Thiel accrued a fortune from his investment in Facebook. But many recently-minted super-rich Silicon Valley residents aren’t used to outside scrutiny in the same way that figures in politics and the entertainment industry, Denton said. Throughout the conversation, Denton defended the publication of the story, saying it was newsworthy given that many in the Valley were aware already and he was an increasingly important figure in not just the technology industry.

“A Silicon Valley billionaire is 1,000 times more powerful than the average congressman but subject to a fraction of the scrutiny,” Denton said. “All of this information is out there, I think there’s an imbalance. I think it’s part of the way in which that balance is corrected, part of it is through news and journalism and gossip. People want to know what the powerful are doing they can’t expect them to hide in the shadows — especially if they’re using the media to put out their own political views as Thiel has often done. I don’t think people can accept that people can stay in the background and pull strings.”

Denton might not be the only person who holds this belief. At the Code Conference, Amazon CEO Jeff Bezos — who Denton said Gawker was often critical of — also said that Thiel should essentially shrug off the grudge match and grow some thicker skin. “If you can’t tolerate critics, don’t do anything new or interesting,” Bezos said.

“I think it’s smart to recognize the new power, like the old power, will have legitimacy in so far that it does allow criticism,” he said. “It allows for transparency, it doesn’t keep things in secret and responds with words to other words, with arguments to criticism rather than with the bullying power of money.”

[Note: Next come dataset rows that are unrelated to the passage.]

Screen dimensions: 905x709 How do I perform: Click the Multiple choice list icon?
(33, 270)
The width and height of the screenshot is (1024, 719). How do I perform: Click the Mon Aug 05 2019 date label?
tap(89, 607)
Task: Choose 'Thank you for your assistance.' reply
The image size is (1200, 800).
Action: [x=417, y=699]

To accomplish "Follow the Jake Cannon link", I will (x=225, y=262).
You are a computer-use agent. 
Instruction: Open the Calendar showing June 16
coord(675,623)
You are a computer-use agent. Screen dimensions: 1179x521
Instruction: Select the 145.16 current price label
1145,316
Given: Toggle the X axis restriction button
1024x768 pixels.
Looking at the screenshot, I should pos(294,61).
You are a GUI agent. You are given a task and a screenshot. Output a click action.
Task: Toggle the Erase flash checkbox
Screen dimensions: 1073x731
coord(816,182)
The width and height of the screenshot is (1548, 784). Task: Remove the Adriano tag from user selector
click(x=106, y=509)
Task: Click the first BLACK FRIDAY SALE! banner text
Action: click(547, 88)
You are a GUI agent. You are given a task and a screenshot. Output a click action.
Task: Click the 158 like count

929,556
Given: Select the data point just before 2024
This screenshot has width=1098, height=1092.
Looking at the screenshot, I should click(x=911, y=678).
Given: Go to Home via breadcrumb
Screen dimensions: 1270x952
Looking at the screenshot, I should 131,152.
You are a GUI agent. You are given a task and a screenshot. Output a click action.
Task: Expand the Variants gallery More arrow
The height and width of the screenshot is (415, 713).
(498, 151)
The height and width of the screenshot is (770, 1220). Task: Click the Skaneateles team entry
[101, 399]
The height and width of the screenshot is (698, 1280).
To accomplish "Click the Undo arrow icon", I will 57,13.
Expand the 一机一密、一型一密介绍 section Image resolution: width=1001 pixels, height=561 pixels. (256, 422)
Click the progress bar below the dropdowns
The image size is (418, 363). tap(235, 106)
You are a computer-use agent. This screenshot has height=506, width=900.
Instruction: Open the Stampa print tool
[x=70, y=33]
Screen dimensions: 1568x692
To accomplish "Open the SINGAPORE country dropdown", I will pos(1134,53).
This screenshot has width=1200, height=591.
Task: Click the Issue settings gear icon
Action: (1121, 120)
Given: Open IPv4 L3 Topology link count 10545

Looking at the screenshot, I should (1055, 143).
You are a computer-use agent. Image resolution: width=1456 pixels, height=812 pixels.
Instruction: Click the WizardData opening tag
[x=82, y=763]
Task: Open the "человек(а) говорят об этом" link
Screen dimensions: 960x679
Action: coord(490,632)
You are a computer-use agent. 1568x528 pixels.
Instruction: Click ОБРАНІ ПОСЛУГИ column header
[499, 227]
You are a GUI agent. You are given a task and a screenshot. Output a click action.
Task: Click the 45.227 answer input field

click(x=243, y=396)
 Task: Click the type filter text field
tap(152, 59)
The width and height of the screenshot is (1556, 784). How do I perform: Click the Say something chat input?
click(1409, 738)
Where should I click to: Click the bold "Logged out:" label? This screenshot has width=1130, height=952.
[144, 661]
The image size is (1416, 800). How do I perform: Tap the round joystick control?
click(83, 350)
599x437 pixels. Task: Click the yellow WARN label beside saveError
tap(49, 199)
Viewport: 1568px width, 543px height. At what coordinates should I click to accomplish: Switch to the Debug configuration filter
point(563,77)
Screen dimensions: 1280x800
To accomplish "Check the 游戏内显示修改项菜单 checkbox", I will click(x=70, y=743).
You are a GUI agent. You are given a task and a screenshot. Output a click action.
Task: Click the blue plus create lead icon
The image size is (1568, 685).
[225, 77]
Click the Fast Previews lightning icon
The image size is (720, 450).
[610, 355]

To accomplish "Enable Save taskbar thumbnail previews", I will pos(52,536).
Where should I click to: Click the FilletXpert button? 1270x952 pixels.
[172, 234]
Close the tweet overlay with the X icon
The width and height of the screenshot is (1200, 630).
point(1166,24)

Like the Thiel story, Denton also stood by the publication of the Hulk Hogan sex tape story that started this whole fiasco that could cost Gawker a small fortune in legal bills — and more so if they lose the case. Denton said he was confident that as the case goes to a federal appeals court that they would receive a favorable judgment (though, of course, it’s his job as the boss of Gawker Media to proclaim, and hope for the best, for his company).